21 Aug

Uwi, Menyentil Indonesia lewat Film

Salah satu elemen dari balik layar yang turut terlibat aktif dalam semua tahapan proses pembuatan film memang tak hanya seorang sutradara. Ya, produser memang lebih sibuk dalam tahapan pra-produksi, namun tugas pokok dan fungsi mereka, menjadi salah satu rukun yang haram dipisahkan dari segala rangkaian produksi sebuah film.

Ada yang sedikit berbeda dalam interviu yang Kineria lakukan hari ini. Apa yang membedakan? Nah, kalau kemarin-kemarin kami mewawancarai para sutradara film, lain halnya dengan laman ini yang bakal memuat hasil bincang kami bersama seorang produser jelita bernama Tri Wuri Anggraini. Uwi—begitu ia biasa disapa—berperan sebagai produser dalam film-nya yang berjudul Teori Nasionalisme. Film yang juga dapat kalian tonton dimana dan kapan saja tersebut, nyatanya sukses menembus 10 besar film terbaik Festival Bulungan 2013.

Mungkin para pembaca yang budiman penasaran mengapa film ini diberi judul ‘Teori Nasionalisme’? Tenang, Uwi akan mengupasnya.

“Karena sesuai dengan konsep cerita, nasionalisme saat ini hanya lah sekadar teori,” ungkap Uwi, membuka sesi tanya jawab bersama Kineria.

Lebih lanjut perempuan kelahiran Jakarta, 25 tahun silam itu membeberkan, “Perkembangan era globalisasi saat ini mengakibatkan pemuda-pemudi bangsa ikut larut dan bergantung pada negara asing. Berbeda dengan pemuda-pemudi ketika masa penjajahan. Oleh karena itu, kami mempertanyakan teori dari nasionalisme saat ini.”

Hmm…jika kita tarik ke konteks masa kini, konsep nasionalisme dalam film ini memang menjadi sangat relevan. Apalagi jika dibandingkan dengan nasionalisme bangsa Indonesia di masa lalu. “Kalau menurut konteks film ini, nasionalisme saat ini tidak Berdikari (kemandirian bangsa ala Bung Karno), dimana kita otomatis bergantung dengan pihak asing. Film tersebut menceritakan ‘buat apa sih kita melawan pihak asing, toh kita juga nanti bergantung dengan mereka’,” Uwi kembali menjelaskan.

Modernisasi dan penetrasi budaya asing juga tak luput “disentil” dalam film yang diproduserinya kali ini. “Seperti teknologi yang terlihat dalam film tersebut, ada gadget yang merupakan buatan asing dan kita sangat membutuhkan media itu kemajuan bangsa.
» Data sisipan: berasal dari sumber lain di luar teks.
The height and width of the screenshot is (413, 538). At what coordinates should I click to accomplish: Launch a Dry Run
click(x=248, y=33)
Jadi kami juga mempertanyakan, ‘apa perlu kita memperjuangkan kemerdekaan jika kita masih bergantung pada pihak asing?’,” sambung jebolan Komunikasi Broadcasting Institut Bisnis Nusantara itu.
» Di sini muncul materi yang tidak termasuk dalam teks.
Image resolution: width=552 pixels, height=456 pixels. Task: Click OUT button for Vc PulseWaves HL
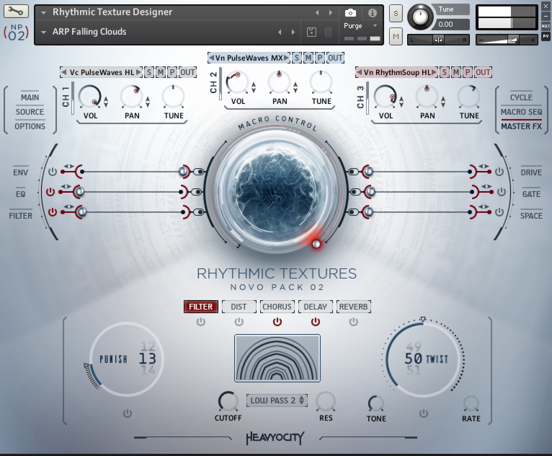(x=187, y=73)
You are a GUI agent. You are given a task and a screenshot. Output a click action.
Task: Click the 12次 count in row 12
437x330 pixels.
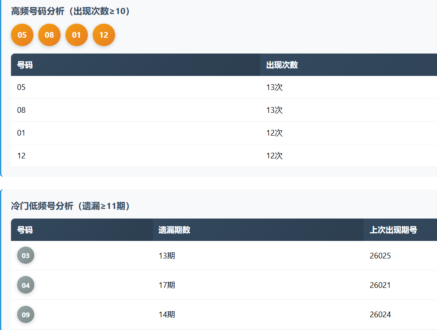click(274, 156)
Tri Wuri AnggrainiMengambil lokasi syuting di Gunung Pancar, kawasan Sentul Bogor, Uwi mengaku proses syuting yang tidak kelar sehari tersebut “memaksa” mereka untuk berkemah di areal tersebut. Ia pun mengutarakan rombongan “Teori Nasionalisme” yang sempat terusik oleh keberadaan makhluk halus. Apa mungkin ya salah satu pejuang bangsa tempo dulu yang ingin mengapresiasi film ini dengan caranya?

Akhwat yang saat ini berprofesi sebagai reporter di salah satu perusahaan konsultan media di bilangan Jakarta Selatan itu, pernah pula menjadi nominator dalam lomba penulisan skenario film yang diadakan oleh Kementerian Pendidikan dan Kebudayaan (Kemendikbud) pada 2012 lalu. Sempat pula menulis sinopsis FTV SCTV, pos Uwi sebagai campers (juru kamera) dalam dokumenter Si Pitoeng, sukses mengantar film tersebut menjadi finalis dalam kompetisi film dokumenter yang dihelat Erasmus Huis. Tak berhenti sampai di situ, naskah garapannya kembali menuai prestasi, kali ini gelar ’10 besar naskah pilihan terbaik’ dalam ajang penulisan skenario film yang digagas Kementerian Pariwisata dan Ekonomi Kreatif (Kemenparekraf).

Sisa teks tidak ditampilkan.